Is It Time To Look at A New Monogamy?

Is It Time To Look at A New Monogamy? Is It Time To Move Your Relationship Into A New Monogamy? We’re in the 21st Century.  We don’t have the marriages our parents or our grandparents had.  There are less people married now than the past 30 years.  Many people are marrying later in life and 40% of Americans think marriage is obsolete.  70 years ago people married much younger and had a shorter life expectancy.  Longevity of marriages in the 20th Century averaged 10 – 15 years.  The average life span for men about 75 years ago was 60 and 65 for women.  Today everyone is living much longer into their 80’s and 90’s.  The divorce rate is at 50% for first marriages, 67% for second marriages, and 73% for third marriages.  About 45 – 60% of partners will cheat – women 45% and men 60% (Atwood and Schwartz 2002).

Love triangle in Vilnius town Bernardinu garden on autumn. Lithuania.

As a Marriage Counselor working in Affair Recovery, affairs affect 1 out of 2.7 couples (Janis Spring “After the Affair”). There’s definitely a shift that continues to lean toward making marriage more appealing as people are still wired to pair and bond.  Which leads to the question is monogamy even possible for the average person?  According to Tammy Nelson, author of The New Monogamy, most material on affair recovery assumes infidelity is a symptom of some fundamental problem in the marriage or committed relationship.  Infidelity as devastating as it may be for relationships doesn’t necessarily have to end in divorce.

As a Marriage Counselor, people typically come into see me after about 10 years of marriage and again after about 16 – 20 years.  Becoming parents and raising a family can create distance between couples that cause sexual energy to become lost or mundane.  Libido can change for individuals in relationships that are not always conducive to meeting each other’s needs.  Situational circumstances can come up and the sexual connection may or may not exist for whatever period of time.  That doesn’t always mean you want to end your relationship.  Perhaps having the discussion about opening it up may be a viable option.  Most relationships work in that couples still love one another, enjoy their family time and other activities they share in common.  It’s just the emotional and sexual connection can get lost throughout the process of living life as we know it.  Familiarity can breed into a comfort zone that makes sex and romance not so hot and exciting.  And after all who doesn’t want to feel those butterflies in your stomach every now and then instead of feeling like you’re just roommates and even worse, bad roommates.
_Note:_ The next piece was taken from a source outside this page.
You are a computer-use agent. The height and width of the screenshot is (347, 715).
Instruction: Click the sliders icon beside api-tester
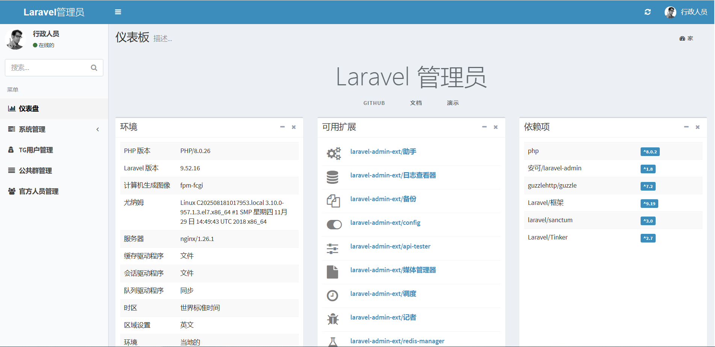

In Marriage Counseling I help my couples look at several options.

Option 1:  Status Quo – do nothing live life the way you know it and have mediocre to ok sex.  Sometimes that includes bad sex and no sex.

Option 2: Open up your marriage – talk about what that would look like, what are the feelings associated with that idea and talk about possibly developing a New Monogamy agreement that works for both you and your spouse. Whether you act out the possibilities or not will change the relationship’s status quo.

Option 3:  Separate/Divorce – losing all the positives the relationship has to offer.

It’s never that black and white.  Of course, there are pros and cons to any of the options but being able to have a dialogue about your feelings is the important part of the process. Whether you open up your marriage or not, having a discussion about it shows you both trust one another enough to take into consideration how the other feels.